Was there some plebiscite I slept through while I was sleeping through class in college? For my money, millenial sounds way too much like millenarian and reminds me way too much of the embarrassing Y2K party I went to when I was 15), and frankly for everyone else too, but the big lie hits people our age (my age?) worse.
It’s this: no matter your level of income, as long as you responsibly manage the money you have—never purchasing expensive electronics, saving responsibly, living the most ascetic lifestyle possible, and of course, cutting up all of your credit cards and maybe turning them into a nice mosaic to put on your wall—you can attain finance security, or financial freedom, or whatever the buzzword happens to be this week.
Come on. Do you really believe that? I’m pretty sure that earning more money is a swifter and more credible path to living comfortably. But it’s the big lie that lets people write columns about how you should always use the ATM at your bank, and never pay $2.00 to take money out of another bank’s machine because “it adds up.”
The big lie is nice because it gets people to focus on the boring minutia involved with being financially responsible, but if you’re in your 20s, buying into the big lie also does a lot of harm.
Why? Because the big lie says if you take care of the little things, if you pay your bills on time and don’t borrow money from those vicious, evil, credit card companies, you’ll be just fine. That gets less and less true as you make less and less money, and those of us in our 20s are at the bottom of the income totem pole.

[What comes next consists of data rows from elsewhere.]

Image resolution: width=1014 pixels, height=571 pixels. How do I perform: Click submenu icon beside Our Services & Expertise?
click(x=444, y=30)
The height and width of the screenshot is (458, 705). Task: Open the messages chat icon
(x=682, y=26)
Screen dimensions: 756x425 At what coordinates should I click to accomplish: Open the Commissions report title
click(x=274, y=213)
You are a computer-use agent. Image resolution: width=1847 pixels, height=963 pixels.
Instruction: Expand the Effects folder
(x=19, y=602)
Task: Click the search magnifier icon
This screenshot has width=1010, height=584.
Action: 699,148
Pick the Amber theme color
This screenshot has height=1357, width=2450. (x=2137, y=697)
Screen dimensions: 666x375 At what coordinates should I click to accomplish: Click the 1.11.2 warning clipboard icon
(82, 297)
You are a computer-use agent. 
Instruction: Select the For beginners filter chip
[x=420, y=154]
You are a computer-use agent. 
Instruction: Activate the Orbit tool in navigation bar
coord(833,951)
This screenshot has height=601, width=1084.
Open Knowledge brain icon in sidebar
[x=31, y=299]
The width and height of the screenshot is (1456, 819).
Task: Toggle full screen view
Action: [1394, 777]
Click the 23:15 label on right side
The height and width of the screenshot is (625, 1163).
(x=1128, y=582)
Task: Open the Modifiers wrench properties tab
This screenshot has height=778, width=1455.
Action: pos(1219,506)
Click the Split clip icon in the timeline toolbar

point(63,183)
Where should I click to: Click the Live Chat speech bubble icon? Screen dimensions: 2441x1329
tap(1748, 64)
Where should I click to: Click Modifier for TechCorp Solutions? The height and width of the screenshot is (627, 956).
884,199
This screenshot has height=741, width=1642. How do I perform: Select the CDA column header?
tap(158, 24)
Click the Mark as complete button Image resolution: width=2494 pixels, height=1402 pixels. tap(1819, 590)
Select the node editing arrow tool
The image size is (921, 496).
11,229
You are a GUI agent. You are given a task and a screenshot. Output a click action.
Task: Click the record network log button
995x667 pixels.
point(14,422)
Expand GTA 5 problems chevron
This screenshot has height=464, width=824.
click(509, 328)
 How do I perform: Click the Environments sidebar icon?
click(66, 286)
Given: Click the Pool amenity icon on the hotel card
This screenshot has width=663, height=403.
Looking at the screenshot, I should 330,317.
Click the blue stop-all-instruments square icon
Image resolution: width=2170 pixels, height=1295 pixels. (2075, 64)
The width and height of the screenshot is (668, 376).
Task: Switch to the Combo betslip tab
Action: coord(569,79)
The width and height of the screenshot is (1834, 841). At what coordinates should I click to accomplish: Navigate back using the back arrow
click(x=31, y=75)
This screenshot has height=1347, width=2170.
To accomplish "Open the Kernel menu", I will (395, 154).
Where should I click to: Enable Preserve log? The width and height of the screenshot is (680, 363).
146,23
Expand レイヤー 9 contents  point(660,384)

If you’re concerned about money, making lots of it or just having enough of it, and you’re living on a just-out-of-college income, your focus should be on earning more. Good for you if you make what you have last longer and put some savings away, but at this age it’s your paycheck that matters, and getting a bigger one should be your top priority. You can go through all the conventional personal finance checklists and tell yourself you’re doing just fine, but if you don’t have a plan to get paid more in the future, you’re really just treading water.